Tarefas -
**A)** Segundo o texto sobre o documentário "Doméstica", quantos vídeos Gabriel Mascaro recebeu dos alunos?
**B)** Dê sequência ao texto sobre o documentário "Doméstica", começando logo após a última frase.

+++ Texto base

Cena de "Doméstica", de Gabriel Mascaro - Divulgação
Cena de "Doméstica", de Gabriel Mascaro Imagem: Divulgação

James Cimino

Do UOL, em Brasília

22/09/2012 15h45

Inspirado pela observação de sua mulher, a inglesa Rachel Ellis, o diretor pernambucano Gabriel Mascaro começou a se incomodar com a questão dos empregados domésticos no Brasil. Na tentativa de desvendar a natureza das relações trabalhistas dessas profissionais, pediu para alunos das escolas públicas e particulares do Brasil que filmassem a vida de suas domésticas por uma semana. Acabou recebendo 20 vídeos, mas escolheu apenas sete, que se transformaram em um documentário chamado “Doméstica”.
 
Exibido nessa sexta-feira (21) durante o Festival de Brasília do Cinema Brasileiro, o longa mostra as contradições dessa relação tão intrínseca à cultura brasileira, como o depoimento de Flávia, que trabalha na casa de outra empregada doméstica cuidando de seus dois filhos: Bia, que gravou as cenas, e Mateus, um menino com problemas motores. A situação, que encontra paralelo na novela “Avenida Brasil” com a personagem Janaína (Cláudia Missura), foi identificada por Rachel, que também assiste à novela.
 
Outro caso que causou desconforto na plateia foi a do empregado doméstico Sérgio. Filmado por Jenifer Rodrigues, o relato do homem que, após se separar da mulher, começou a trabalhar na casa da adolescente, fez com que um dos presentes ao debate sobre o filme confessasse ter se chocado com a situação por puro machismo. “Eu que me achava tão moderno, mas fiquei incomodado com aquele homem lavando louça para aquela família. Então me questionei como nunca havia me incomodado com a mesma situação no caso das mulheres.”

O diretor do filme conta que sua intenção inicial era propor uma descentralização do olhar sobre a questão ao colocar a família filmando a situação de sua doméstica. “O filme ‘força’ esse encontro ao mostrar jovens dispostos a olhar pra essa pessoa durante uma semana. O que me chama a atenção é como eles negociam a imagem. A gente percebe como alguns deles trabalham a questão de forma cinematográfica mesmo. Eu não tinha o interesse em despertar um olhar estético, mas isso acabou acontecendo.”
 
O olhar estético citado pelo diretor é bastante visível no último depoimento, gravado por Luis Felipe Godinho, sobre sua empregada Lucimar. Criada na fazenda dos avós de sua mãe, Lucimar cresce como amiga de infância daquela que viria a se tornar sua patroa. Em uma montagem feita com base no álbum de fotografias da doméstica, que é negra, Luis Felipe mostra diversas fotos em que sua mãe e sua empregada estão brincando de bonecas durante a infância. Um perfeito retrato da evolução da relação casa grande e senzala nos dias de hoje.

++++++
+++ Material fornecido

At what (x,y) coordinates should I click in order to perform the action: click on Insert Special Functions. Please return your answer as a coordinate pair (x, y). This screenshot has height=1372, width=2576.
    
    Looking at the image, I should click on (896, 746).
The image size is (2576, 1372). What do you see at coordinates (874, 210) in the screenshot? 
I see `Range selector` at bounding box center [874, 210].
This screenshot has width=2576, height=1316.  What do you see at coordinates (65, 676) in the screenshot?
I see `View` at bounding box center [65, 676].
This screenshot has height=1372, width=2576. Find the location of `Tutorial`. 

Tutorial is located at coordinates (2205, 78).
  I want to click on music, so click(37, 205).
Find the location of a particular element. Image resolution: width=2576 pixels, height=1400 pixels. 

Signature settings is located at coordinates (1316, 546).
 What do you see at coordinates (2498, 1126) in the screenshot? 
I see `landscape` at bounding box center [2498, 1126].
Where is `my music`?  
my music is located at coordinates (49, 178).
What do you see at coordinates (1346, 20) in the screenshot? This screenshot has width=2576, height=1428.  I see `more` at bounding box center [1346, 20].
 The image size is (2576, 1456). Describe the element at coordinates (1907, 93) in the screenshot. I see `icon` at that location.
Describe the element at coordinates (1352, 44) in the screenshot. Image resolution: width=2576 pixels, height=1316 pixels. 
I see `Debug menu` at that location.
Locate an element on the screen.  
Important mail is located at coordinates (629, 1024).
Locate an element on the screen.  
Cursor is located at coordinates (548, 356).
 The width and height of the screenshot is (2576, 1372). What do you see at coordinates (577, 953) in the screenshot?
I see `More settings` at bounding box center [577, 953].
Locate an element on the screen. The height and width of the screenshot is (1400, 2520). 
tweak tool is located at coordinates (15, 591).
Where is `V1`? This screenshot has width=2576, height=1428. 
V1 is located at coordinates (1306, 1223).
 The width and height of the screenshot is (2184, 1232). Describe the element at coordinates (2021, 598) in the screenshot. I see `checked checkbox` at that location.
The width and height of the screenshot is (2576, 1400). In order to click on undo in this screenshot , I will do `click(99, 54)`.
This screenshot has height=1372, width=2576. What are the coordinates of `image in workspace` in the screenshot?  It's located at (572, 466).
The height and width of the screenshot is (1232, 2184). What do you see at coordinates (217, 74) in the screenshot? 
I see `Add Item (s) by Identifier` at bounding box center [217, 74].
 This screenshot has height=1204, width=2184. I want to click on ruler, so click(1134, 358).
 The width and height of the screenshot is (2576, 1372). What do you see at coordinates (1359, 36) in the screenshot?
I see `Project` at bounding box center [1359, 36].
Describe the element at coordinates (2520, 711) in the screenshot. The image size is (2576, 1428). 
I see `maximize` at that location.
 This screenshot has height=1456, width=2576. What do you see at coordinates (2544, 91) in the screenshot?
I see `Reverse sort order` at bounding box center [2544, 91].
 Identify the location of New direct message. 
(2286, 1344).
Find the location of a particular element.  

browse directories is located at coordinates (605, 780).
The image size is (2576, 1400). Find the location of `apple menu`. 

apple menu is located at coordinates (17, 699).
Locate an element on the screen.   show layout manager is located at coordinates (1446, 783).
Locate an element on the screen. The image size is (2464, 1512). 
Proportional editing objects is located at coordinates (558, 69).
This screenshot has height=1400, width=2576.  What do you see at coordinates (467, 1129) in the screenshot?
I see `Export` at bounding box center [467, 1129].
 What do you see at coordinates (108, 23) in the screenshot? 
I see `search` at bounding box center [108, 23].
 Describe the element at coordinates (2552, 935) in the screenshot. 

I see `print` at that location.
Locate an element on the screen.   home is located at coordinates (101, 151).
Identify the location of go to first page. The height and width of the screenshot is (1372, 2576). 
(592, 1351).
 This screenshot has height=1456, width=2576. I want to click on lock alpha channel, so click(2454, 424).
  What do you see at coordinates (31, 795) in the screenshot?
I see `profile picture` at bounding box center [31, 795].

++++++

Respostas -
**A)** Ele recebeu 20 vídeos.

**B)**
 
Questionado sobre até que ponto as domésticas não teriam cedido o uso de sua imagem como mais uma “ordem”, o diretor diz não saber mensurar essa questão, já que ele mesmo não teve contato com as protagonistas do filme. “Não sei dizer em que grau de relação de poder está inserida essa possibilidade de fazer o filme. Talvez, para algumas, é um trabalho a mais que o filho do patrão está pedindo. Para outras é uma possibilidade de performance, como quando a Flavia aparece dizendo para a filha da patroa que a estrela do filme é ela e depois começa a dançar. Para mim, o importante é a questão da imagem como troca. Mas claro que isso me interessa. Uma das recomendações que fiz aos jovem era: 'você deve perguntar a ela se ela quer ser filmada já filmando'.”
 
Afeto versus Trabalho

 
Outro dos depoimentos mostra a relação de Lena com sua patroa Lúcia, que “adotou” a doméstica e sua filha Maria Fernanda, nascida depois que a jovem já estava trabalhando na casa. Lena era filha de empregados de sua família “na roça”, mas, segundo Lúcia, é como se fosse sua filha. A patroa aparece dando banho, trocando fraldas e colocando a filha de Lena para dormir em evidente demonstração de carinho. Depois diz saber que Lena não ficará lá por muito tempo, porque trabalho de dona de casa é muito duro e repetitivo.
 
Embora acredite que haja relações de afeto entre patrões e empregados, Mascaro acha que esse aspecto subverte a relação trabalhista. Ele também explica certos critérios de edição do filme. “Não queríamos que o filme criasse uma situação revanchista, por isso não queríamos seguir um perfil socioeconômico definido. Também escolhemos classes sociais diferentes para que não se deixasse essa questão referente apenas à classe dominante, mas como algo relativo à cultura brasileira.”